# Would like to make cherry frosting



## SueBear (Jan 20, 2008)

Ok, I'm wondering if I can take a basic buttercream recipe, add some cherry chips to it and come up with a light icing. I have a vanilla cake that I've been wanting to make and was thinking that would be a really nice light frosting since it will be two 9" pans. 
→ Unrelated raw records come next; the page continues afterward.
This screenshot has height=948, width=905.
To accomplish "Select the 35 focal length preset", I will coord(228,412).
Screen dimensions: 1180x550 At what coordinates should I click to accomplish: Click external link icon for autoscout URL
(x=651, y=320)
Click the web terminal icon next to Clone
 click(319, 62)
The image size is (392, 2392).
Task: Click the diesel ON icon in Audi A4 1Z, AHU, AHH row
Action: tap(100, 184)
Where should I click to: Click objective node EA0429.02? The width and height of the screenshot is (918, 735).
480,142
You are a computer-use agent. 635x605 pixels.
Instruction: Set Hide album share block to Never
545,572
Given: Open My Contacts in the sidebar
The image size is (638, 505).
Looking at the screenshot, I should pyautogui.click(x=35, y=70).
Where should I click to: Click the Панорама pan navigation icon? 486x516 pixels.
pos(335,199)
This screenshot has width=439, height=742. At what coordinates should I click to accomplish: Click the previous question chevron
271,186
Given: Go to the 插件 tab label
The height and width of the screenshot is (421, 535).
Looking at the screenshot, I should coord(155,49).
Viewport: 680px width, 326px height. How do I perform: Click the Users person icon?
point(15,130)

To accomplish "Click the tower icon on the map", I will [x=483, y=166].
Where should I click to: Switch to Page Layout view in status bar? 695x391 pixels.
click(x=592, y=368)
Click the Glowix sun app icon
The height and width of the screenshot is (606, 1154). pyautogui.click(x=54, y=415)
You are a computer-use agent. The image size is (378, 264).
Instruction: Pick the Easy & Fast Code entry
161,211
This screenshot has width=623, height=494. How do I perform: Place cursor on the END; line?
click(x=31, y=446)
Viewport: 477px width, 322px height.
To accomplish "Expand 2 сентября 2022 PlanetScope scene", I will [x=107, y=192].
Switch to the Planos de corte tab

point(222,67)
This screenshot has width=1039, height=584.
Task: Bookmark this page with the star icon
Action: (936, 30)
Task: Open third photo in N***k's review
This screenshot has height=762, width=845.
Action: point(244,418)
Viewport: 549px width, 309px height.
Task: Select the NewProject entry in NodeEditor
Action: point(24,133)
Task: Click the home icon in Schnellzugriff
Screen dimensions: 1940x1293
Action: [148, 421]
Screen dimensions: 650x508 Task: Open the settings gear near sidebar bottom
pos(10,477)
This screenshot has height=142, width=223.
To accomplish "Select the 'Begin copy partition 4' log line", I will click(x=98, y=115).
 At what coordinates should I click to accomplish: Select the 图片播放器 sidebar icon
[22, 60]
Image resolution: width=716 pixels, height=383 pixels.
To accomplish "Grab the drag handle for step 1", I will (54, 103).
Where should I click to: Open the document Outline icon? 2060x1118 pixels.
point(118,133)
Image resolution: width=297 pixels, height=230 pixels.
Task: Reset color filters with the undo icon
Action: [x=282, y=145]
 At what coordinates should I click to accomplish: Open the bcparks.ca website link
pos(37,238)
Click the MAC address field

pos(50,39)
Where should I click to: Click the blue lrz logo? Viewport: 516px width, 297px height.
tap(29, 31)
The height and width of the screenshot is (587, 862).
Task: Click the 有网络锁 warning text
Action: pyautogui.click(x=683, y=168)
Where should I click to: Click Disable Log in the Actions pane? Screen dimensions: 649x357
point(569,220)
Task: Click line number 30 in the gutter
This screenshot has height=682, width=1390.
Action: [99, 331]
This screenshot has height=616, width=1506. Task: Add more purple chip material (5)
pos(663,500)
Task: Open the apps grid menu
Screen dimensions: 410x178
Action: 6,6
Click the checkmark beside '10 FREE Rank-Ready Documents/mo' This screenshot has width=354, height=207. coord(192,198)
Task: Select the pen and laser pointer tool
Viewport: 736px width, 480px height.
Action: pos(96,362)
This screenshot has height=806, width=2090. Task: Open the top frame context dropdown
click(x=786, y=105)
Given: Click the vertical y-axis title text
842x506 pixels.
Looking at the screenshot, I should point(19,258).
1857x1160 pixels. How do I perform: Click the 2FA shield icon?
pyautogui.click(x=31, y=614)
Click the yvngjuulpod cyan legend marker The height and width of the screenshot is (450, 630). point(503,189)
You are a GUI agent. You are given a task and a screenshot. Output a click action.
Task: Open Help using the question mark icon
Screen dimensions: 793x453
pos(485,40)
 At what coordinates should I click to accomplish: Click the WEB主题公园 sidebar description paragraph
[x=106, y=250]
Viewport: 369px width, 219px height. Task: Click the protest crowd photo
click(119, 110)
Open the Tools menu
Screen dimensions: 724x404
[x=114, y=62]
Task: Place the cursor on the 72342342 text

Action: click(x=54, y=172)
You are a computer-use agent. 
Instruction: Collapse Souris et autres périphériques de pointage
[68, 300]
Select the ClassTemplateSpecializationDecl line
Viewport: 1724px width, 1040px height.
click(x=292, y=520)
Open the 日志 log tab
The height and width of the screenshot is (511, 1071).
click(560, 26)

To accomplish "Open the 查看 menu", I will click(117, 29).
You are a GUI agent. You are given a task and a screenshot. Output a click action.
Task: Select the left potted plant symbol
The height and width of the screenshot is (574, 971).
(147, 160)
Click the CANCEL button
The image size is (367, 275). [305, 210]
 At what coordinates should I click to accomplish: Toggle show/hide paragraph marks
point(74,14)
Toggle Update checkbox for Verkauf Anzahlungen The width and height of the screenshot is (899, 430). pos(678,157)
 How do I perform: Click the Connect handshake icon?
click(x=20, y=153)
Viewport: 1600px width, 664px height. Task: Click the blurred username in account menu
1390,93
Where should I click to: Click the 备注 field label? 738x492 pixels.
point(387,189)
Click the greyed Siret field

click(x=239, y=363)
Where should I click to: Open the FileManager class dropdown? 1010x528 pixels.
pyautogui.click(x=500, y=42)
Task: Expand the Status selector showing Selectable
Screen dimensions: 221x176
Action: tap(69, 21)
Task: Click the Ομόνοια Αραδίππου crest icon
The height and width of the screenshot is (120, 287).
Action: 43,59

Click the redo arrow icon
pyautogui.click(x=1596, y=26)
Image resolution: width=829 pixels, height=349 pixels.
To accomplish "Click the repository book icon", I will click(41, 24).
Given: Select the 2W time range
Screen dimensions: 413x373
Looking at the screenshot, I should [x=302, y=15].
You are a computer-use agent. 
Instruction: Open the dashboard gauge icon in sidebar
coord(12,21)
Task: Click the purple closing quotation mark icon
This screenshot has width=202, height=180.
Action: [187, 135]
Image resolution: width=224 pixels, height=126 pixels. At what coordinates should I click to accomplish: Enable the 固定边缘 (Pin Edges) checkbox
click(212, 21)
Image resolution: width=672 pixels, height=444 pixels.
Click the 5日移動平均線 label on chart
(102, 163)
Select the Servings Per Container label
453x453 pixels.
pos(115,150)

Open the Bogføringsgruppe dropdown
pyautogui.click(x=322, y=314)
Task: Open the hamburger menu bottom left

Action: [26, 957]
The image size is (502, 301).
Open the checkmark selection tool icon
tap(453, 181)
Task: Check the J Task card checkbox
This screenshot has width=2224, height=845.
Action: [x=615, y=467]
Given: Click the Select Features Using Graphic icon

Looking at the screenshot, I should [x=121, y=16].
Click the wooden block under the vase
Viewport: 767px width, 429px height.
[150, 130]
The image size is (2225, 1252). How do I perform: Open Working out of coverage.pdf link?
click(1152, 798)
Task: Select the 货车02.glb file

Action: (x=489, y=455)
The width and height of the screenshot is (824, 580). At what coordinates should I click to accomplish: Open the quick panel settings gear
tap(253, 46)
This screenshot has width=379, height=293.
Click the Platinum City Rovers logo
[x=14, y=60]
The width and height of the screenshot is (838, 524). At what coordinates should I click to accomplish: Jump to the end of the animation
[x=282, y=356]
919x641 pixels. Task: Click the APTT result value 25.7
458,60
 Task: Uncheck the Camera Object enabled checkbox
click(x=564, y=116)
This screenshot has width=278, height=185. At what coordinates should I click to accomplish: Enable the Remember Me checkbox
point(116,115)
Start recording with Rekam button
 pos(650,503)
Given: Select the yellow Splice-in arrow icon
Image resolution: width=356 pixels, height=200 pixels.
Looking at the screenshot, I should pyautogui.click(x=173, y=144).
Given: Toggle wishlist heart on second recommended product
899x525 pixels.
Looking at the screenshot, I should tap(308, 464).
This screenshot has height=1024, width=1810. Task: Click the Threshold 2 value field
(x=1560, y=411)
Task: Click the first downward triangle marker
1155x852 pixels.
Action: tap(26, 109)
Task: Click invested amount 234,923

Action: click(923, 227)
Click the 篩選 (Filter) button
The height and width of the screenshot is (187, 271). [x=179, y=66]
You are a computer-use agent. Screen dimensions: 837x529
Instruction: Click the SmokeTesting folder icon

Can anyone possibly help me out? 

Thanks in advance everyone!

Sue


----------



## Maverick2272 (Jan 20, 2008)

I think, IMHO, that you would just end up with buttercream frosting full of cherry chips. Which, if you made a vanilla buttercream might not be that bad.
but, I think I would go with a basic boiled frosting so you could melt the cherry chips into it and get a cherry frosting that way.
Or, the reverse is to make the cake with the cherry chips in it and just use a vanilla buttercream frosting to top it, or half and half with half the chips in the cake and half of them melted into a boiled frosting.


----------



## SueBear (Jan 20, 2008)

what I was going to do was melt the chips into the buttercream and add them in. I forgot to add that.. my mistake. 

If they can't be melted first then added into the butter cream icing I'll have to do up a different icing all together then which is no problem, I was just curious since that is what I had planned. I appreciate your help. Thanks.


----------



## DrThunder88 (Jan 20, 2008)

What about the syrup from maraschino cherries?  It's not exactly genuine cherry flavor, but it might be easier to mix into the frosting.


----------



## letscook (Jan 20, 2008)

what about cherry flavoring.  I think you can get it wherever they sell cake decorating and I have seen it in some grociery store.


----------



## Caine (Jan 20, 2008)

Would using real, live, honest-to-goodness cherries be out of the question? I believe they're still available in the supermarket, in California anyway.


----------



## tdejarnette (Jan 20, 2008)

The cherry chips might make a pretty decoration on the buttercream if the melting doesn't work.  I would test a little batch with the melted chips.  Or melt the cherry chips and drizzle on top of the icing you usually make. I hope you tell us how it worked out.


----------